A brain-derived neurotrophic factor is a member of a nerve growth factor family. In fact, BDNF can be found in a range of tissues and cell types, and recently its pivotal role has been described in allergic inflammation. The significance of this neurotrophin in psoriasis still remains unknown [15]. Most recent studies have concentrated on the role of BDNF in pathogenesis of atopic dermatitis. Raap et al. [16] analysed circulating levels of brain-derived neurotrophic factor in AD, which they compared with both patients with psoriasis and nonatopic healthy subjects. They did not find increased level of BDNF in patients with psoriasis, which is consistent with the results of our study.

Within a group of 24 patients we additionally analysed the correlation between the SP and CGRP serum level and the intensity of pruritus.

In our study, the concentration of SP and CGRP in the control group was significantly lower when compared to the patients with psoriasis. No changes in SP serum level were observed in pruritic versus non-pruritic psoriatic patients (data not shown). Our results may suggest that SP is not a direct pruritus indicator and the higher concentration is caused by local inflammation [18].

We observed the opposite situation in case of CGRP, which was significantly higher in the group without pruritus.
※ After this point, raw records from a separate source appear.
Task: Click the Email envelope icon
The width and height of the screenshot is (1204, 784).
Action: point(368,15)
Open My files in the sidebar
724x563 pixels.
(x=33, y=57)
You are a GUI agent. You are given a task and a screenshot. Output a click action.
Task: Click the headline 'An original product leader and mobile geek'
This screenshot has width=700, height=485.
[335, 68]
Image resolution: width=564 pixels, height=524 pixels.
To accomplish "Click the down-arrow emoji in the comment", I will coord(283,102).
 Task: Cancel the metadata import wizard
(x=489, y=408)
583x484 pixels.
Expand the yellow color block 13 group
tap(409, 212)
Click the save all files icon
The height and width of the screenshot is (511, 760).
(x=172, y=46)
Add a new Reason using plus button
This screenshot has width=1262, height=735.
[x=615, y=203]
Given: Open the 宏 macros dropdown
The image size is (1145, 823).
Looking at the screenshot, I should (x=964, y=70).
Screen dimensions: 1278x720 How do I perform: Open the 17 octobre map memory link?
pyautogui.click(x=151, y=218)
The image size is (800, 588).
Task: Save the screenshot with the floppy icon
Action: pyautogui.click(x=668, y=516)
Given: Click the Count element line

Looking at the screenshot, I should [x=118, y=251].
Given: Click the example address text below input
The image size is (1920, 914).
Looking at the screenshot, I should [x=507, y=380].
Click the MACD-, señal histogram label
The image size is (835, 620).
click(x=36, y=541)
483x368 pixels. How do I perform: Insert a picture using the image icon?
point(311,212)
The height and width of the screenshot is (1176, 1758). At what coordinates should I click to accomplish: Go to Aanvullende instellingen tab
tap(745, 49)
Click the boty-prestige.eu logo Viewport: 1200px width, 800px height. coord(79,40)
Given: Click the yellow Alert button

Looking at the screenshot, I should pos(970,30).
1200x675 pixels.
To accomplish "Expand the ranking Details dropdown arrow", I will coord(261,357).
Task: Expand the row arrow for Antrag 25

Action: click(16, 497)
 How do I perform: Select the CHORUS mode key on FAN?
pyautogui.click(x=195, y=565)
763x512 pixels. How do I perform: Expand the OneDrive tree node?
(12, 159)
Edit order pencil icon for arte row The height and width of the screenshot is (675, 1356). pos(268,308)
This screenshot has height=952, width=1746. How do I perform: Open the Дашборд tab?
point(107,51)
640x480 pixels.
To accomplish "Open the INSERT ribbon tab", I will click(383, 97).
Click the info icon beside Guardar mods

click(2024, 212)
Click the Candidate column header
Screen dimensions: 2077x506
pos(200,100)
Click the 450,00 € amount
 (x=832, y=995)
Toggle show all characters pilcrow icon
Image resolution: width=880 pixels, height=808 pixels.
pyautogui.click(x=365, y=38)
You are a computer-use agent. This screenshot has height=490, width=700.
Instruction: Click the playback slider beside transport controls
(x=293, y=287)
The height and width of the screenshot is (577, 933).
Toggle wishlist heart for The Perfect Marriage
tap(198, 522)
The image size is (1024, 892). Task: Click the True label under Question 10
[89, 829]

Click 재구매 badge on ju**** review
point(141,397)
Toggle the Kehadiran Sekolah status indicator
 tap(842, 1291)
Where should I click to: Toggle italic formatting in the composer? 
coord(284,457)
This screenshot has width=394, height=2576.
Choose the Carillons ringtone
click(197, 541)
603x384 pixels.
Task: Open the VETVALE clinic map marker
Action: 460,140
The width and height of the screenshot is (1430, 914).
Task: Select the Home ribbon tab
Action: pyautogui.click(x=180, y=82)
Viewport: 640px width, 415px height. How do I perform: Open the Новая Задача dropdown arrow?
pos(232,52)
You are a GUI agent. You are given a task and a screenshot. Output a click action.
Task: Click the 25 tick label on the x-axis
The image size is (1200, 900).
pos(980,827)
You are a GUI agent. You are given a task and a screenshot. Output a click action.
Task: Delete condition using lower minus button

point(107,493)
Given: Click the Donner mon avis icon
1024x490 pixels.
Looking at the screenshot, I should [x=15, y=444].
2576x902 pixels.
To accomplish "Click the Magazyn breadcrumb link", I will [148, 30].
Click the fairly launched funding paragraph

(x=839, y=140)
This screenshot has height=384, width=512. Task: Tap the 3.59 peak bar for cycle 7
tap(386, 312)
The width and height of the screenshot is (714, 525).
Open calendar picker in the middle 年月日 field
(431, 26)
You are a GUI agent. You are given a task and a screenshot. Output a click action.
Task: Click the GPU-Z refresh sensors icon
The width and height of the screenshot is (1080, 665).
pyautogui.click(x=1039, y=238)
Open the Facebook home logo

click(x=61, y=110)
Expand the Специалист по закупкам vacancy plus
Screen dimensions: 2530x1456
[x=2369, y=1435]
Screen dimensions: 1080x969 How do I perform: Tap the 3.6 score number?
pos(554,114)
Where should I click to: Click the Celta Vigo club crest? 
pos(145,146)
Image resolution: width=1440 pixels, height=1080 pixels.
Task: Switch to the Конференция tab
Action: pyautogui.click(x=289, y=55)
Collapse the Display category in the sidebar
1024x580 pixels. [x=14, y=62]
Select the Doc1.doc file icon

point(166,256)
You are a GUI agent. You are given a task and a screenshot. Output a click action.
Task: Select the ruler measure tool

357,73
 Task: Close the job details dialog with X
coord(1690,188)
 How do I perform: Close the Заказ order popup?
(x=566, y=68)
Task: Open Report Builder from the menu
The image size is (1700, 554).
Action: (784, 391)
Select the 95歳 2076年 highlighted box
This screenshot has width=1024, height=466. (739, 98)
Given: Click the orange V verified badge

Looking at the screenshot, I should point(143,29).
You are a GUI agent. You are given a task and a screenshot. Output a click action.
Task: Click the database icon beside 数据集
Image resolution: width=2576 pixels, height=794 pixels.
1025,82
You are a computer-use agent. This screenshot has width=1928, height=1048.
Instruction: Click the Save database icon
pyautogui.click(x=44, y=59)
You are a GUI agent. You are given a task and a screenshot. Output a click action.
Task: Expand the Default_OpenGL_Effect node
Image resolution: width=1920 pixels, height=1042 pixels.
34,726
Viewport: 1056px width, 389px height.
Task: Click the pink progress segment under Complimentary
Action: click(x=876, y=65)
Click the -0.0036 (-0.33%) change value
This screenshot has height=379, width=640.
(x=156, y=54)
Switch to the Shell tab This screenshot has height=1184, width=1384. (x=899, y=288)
Reich et al. [18] noted that overexpressed neuropeptides in psoriatic lesions in the group with pruritus would lead to a higher expression and activity of proteases and it may contribute to the decrease in their concentration [14, 21].

In 2007, Reich et al. [8] published a study describing a higher level of SP and a lower CGRP level in a group of patients without pruritus. Nonetheless, Nakamura et al. [12] did not notice an increase in expression of CGRP in psoriatic skin from patients with pruritus in comparison with non-pruritic individuals.

While evaluating the influence of NB-UVB irradiations on the SP serum concentration, we showed only minimal changes in level of this neuropeptide. In addition, these alterations were similar in groups with and without pruritus. The new research should be conducted to confirm these results in a larger group of patients.

Although we did not assess the correlation between psoriasis severity and serum level of SP and CGRP, their decrease during therapy can be linked with an immunosuppressive action of phototherapy or may be secondary to remission of psoriatic changes. This suggestion was confirmed by Reich et al. [18].

Within the examined group we found a higher PASI in pruritic patients, which was also established by Szepietowski et al. [23] and Chang et al. [3]. No correlation between the pruritus intensity and the psoriasis activity (assessed by PASI) was pointed by Nakamura et al. [12]. These divergent results require further explanation.

There is no doubt, as our observations show that there is an influence of UVB 311 irradiations on pruritus sensation. During the therapy, pruritus was systematically reduced and in two-thirds of patients it totally receded. The suppression of pruritus indicator, such as IL-31, is a possible explanation for our findings. However, it cannot be ultimately determined that these results are secondary to the remission of psoriatic changes and skin inflammation.